At least 54 Gazans have died due to rejection of permits for medical care. The difficulty in maintaining a modicum of health care services in Gaza and the West Bank is illustrated by the Israeli Ministry of Defense denial of dental supplies bound for Gaza. This material, amalgam capsules for making dental filings, was forfeited because it was not presented with an application for a permit, even though up to that time there had been no requirement of a permit for this type of material.
The Israeli government blames the catastrophic situation on Hamas and the PA, and calls for major infrastructure rebuilding plan paid for by international donors.
Physicians for Human Rights Israel
Gisha – Legal Center for Freedom of Movement
Israeli soldiers opened fire at four children who approached the border near Al-Shouka southeast of Rafah in the southern Gaza Strip on February 17, killing Abdullah Ermilat, 14, and Salem Sabah, 16. Ahmad H., 15, and Salim S., 17, were injured by artillery shell shrapnel, according to evidence collected by Defense for Children International – Palestine.

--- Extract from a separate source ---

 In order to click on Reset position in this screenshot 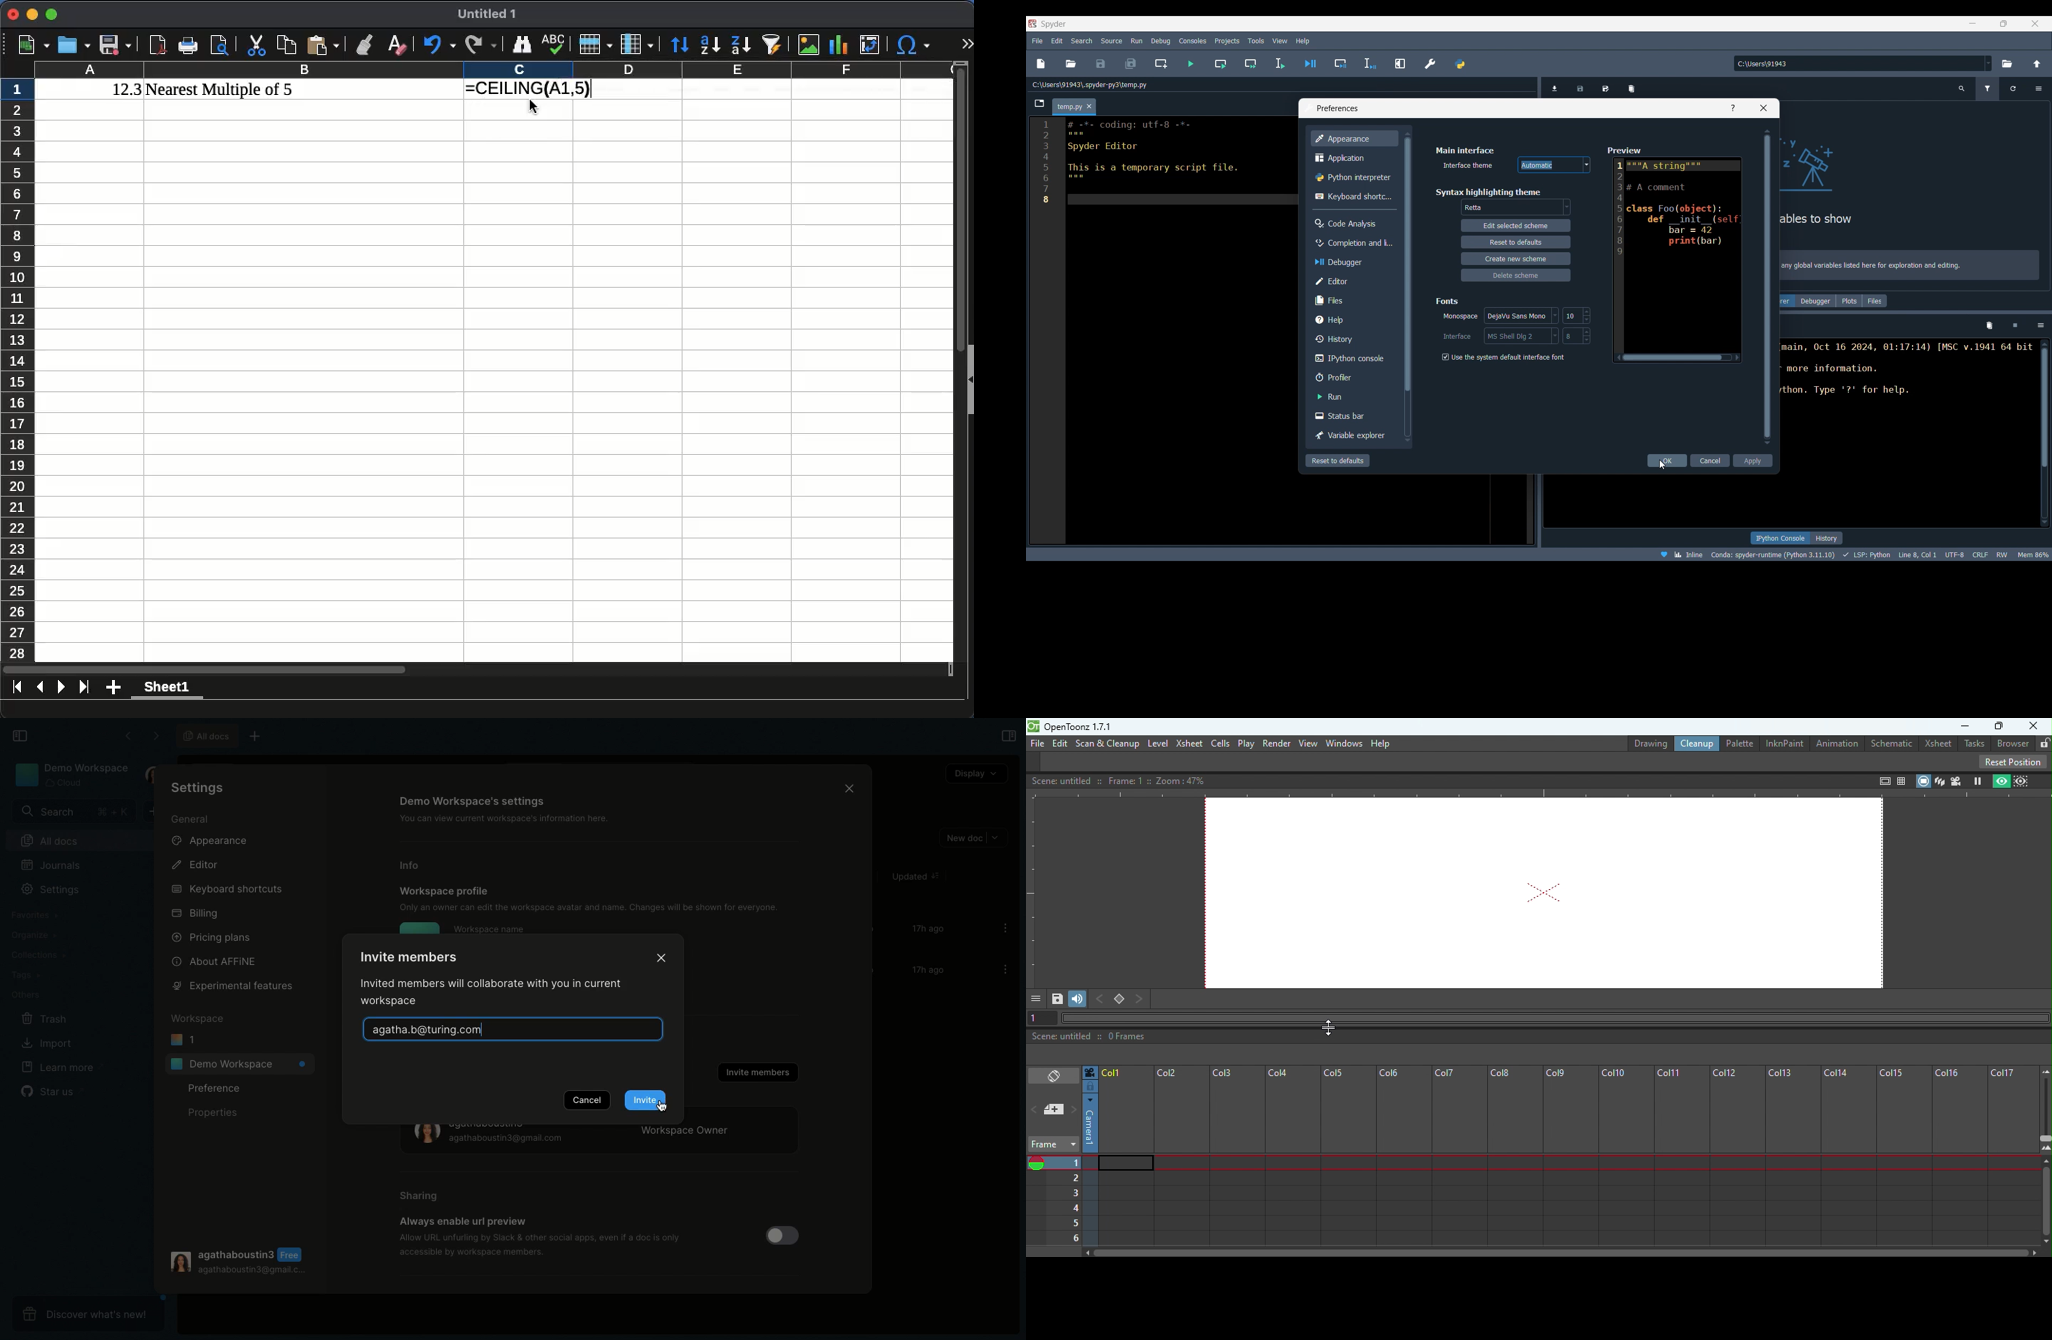, I will do `click(2015, 761)`.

Defense of Children International-Palestine
Access to advanced training for professionals, including medical professionals is severely hampered by Israel’s refusal to grant exit permits in a timely manner to students who have been accepted into academic programs abroad. An engineering student nearly lost his full scholarship because of unnecessary delays in the processing of his application and he was only allowed to travel at the last minute after court decisions in his favor. Up to the minute medicine is not possible in the West Bank and Gaza unless medical personnel have free access to advanced training and conferences abroad.

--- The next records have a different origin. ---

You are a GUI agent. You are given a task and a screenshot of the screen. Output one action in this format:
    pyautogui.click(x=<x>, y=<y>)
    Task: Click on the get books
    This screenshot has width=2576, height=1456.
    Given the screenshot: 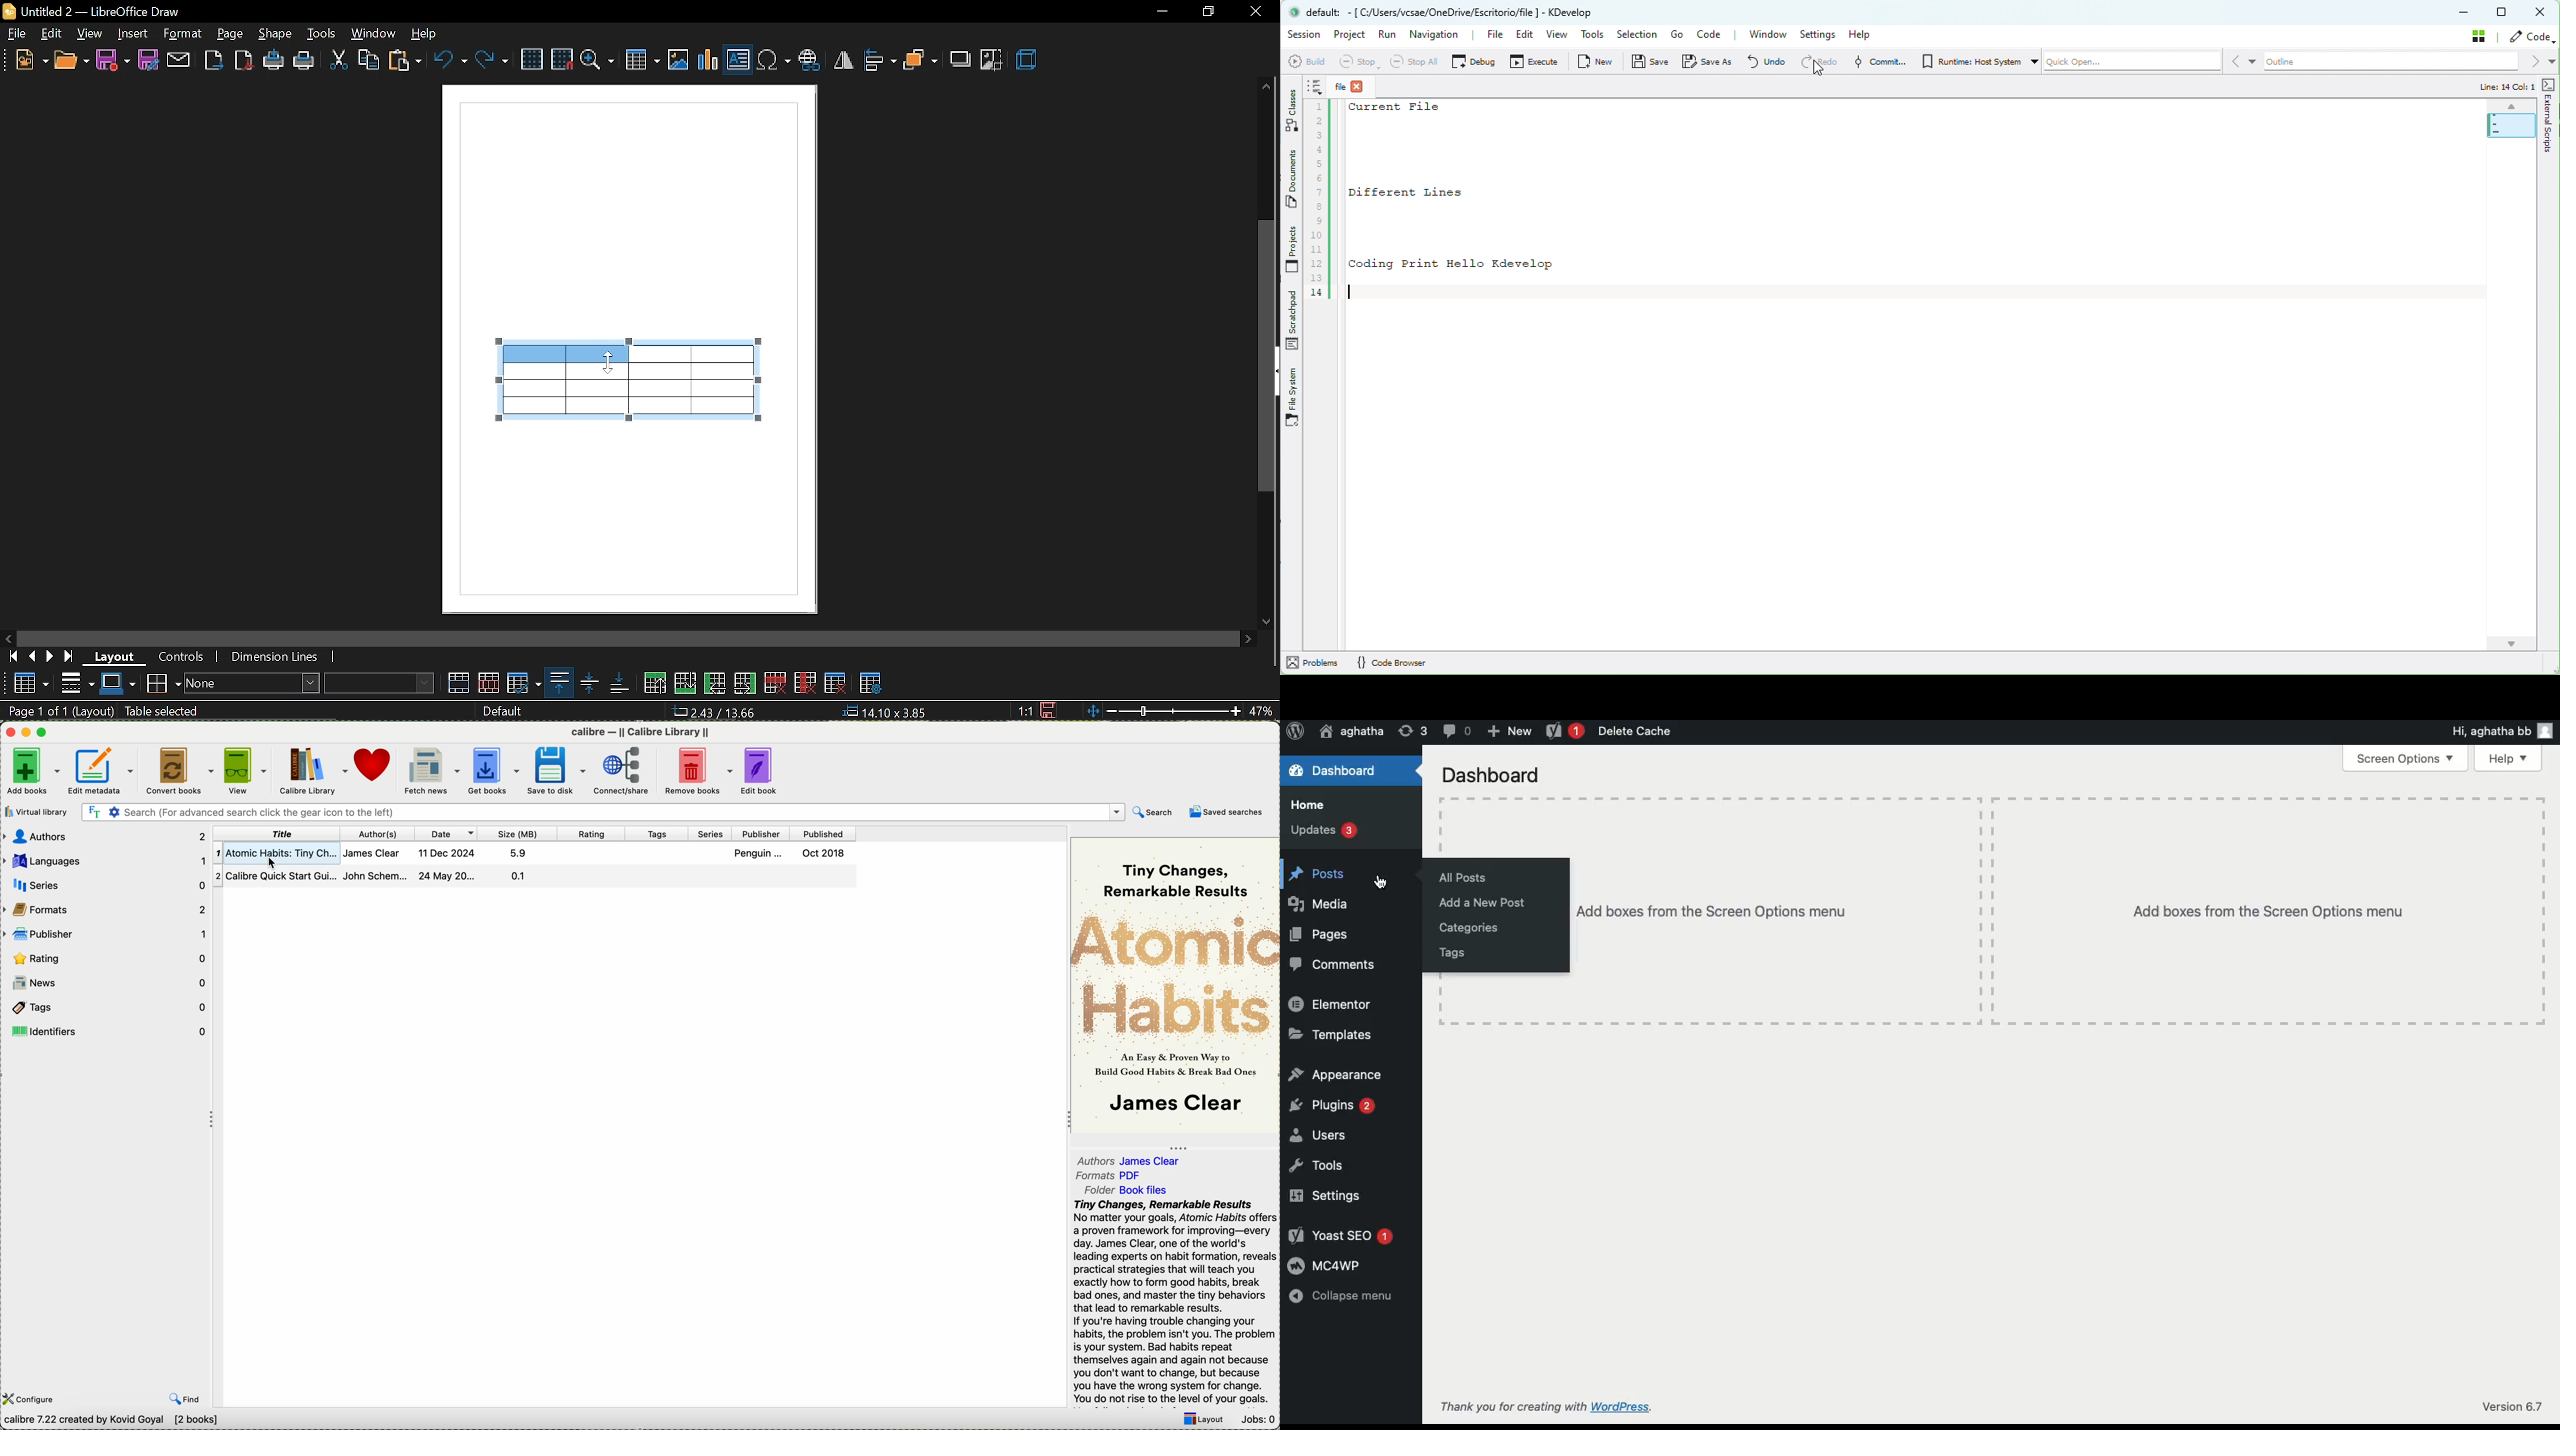 What is the action you would take?
    pyautogui.click(x=496, y=772)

Gisha – Legal Center for Freedom of Movement
Israeli Supreme Court backs Health Ministry move to shutter mother-infant clinic, leaving residents from two Haifa-area villages without access to pre- and postnatal care.
B’Tselem called the demolition and displacement of Palestinian villages ‘war crimes,’ and stressed the role of international pressure in changing Israeli policy in the West Bank. This change in language occurred in response to the heightened threats to the villages of Khan al-Ahmer and Susya. This is of particular importance because the International Criminal Court prosecutor is conducting a preliminary examination into Israel’s actions in the occupied territories, specifically including its settlements and forcible population transfer among other alleged crimes.
+972
Israel underwent the third Universal Periodic Review of its human rights record at the UN Human Rights Council in Geneva. During the interactive dialogue, states had the opportunity to raise issues of concern and make recommendations for action to ensure that the State of Israel promotes and protects human rights both inside its borders and in the occupied Palestinian territory.
Medical Aid for Palestinians
Palestinian mental health professionals who are citizens of Israel and Israeli members of Psychoactive protest holding international mental health conference in Israel in 2019.